_ASSIGNED TASK:_
Could you output exactly the lines running from the one containing "Viewport: 302px width, 204px" to the final line of the listing below, leaving out pictures?

_RECORDS SHOWN:_
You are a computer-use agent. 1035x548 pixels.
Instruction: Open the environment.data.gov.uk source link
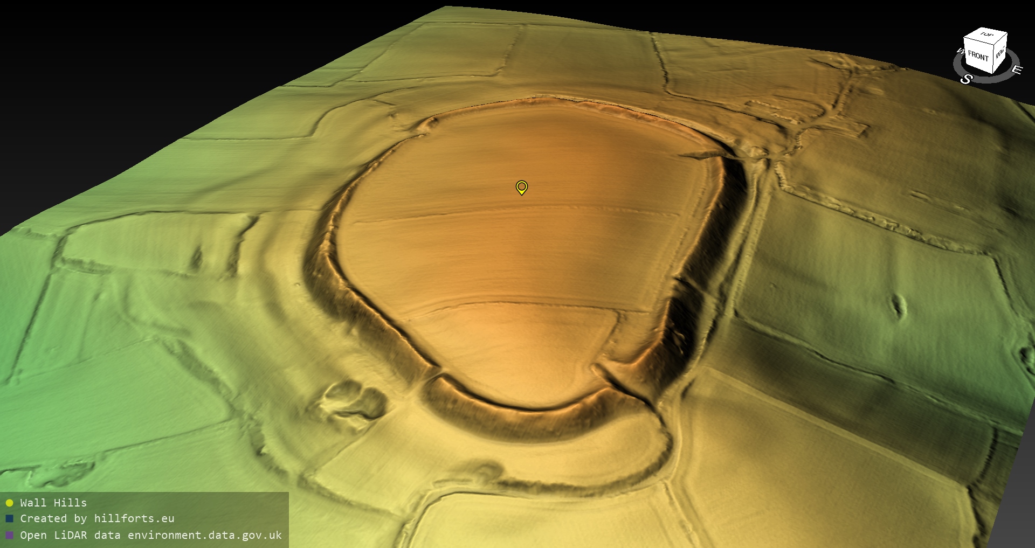tap(205, 535)
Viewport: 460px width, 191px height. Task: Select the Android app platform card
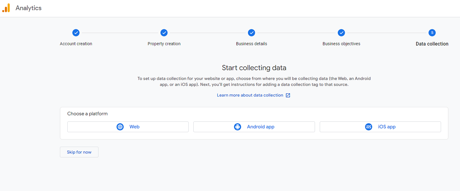(254, 126)
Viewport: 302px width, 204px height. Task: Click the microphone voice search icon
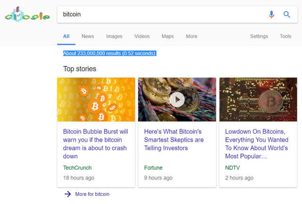(x=271, y=15)
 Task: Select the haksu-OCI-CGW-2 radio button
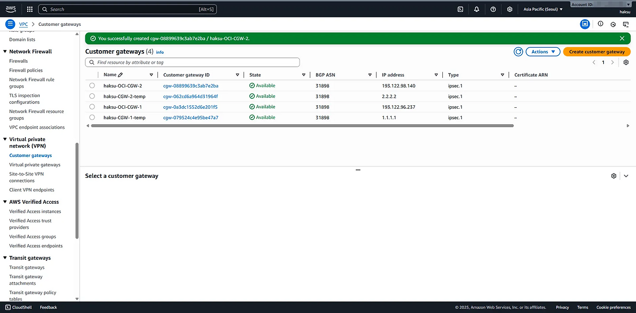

_TASK RESPONSE:_
Viewport: 302px width, 204px height. Task: Click the microphone voice search icon
(x=271, y=15)
 Task: Select the haksu-OCI-CGW-2 radio button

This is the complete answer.